32 days. The shape of it was getting clearer, not fully formed yet, but recognizable.

Celestine inside the house gathering information and access, nudging the estate’s financial infrastructure toward whatever outcome she and Fletcher had planned.

And with Callaway sedated and unavailable at the right moment, a signature could be applied, a transfer could be processed, and by the time he surfaced from whatever the Zolpidem had done to him, enough of the architecture would be in place that unwinding it would cost more than accepting it.

It was patient. It was sophisticated. It was the kind of plan that required someone who understood exactly how much access and engagement could provide.

And had decided coldly that an engagement was worth having. “I need to get into that room,” Imani said.

“You can’t use your current key card.” “I know. Can you have Demarco” “If Demarco updates my system access, Celestine will see it.

She has read access to the estate’s security management dashboard.” He looked at her steadily.

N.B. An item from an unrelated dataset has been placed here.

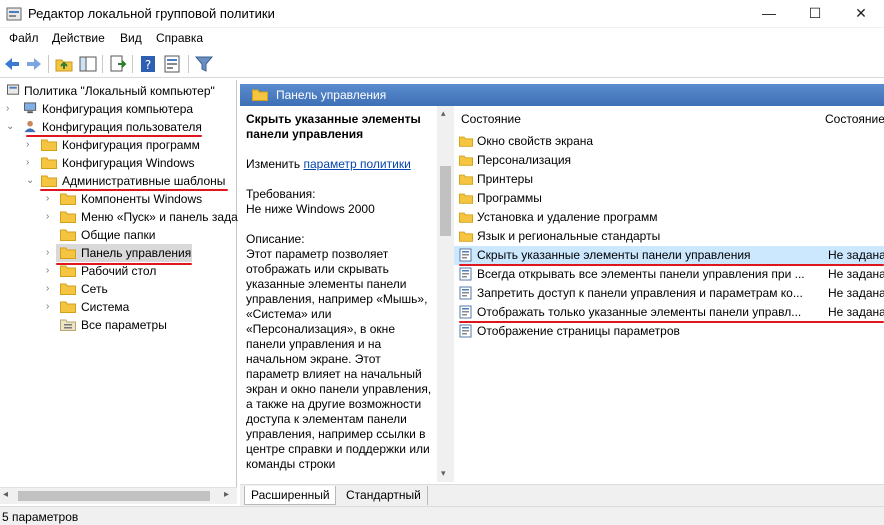 The image size is (884, 525). I want to click on description-scrollbar-thumb, so click(446, 201).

“I made that mistake six months ago when I was trying to be transparent with her.”

Imani thought about that. Then she thought about Otha, the groundskeeper, who ate his sandwich in silence every morning and asked no questions.

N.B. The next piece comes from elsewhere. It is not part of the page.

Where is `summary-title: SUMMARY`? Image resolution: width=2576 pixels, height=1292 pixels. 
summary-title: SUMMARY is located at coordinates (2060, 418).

And whose key card she’d noticed on her second day hung on a hook beside the garage door sensor panel in a spot no one else seemed to look at.

“Don’t tell me,” Callaway said, reading something in her expression. “I wasn’t going to,” she said.

“Denyability.” He looked at her for a long moment. “You’ve done this kind of thing before.”

“No,” she said. “I’ve just spent my whole life in situations where I had to figure out which doors open for me and which ones I had to find another way through.”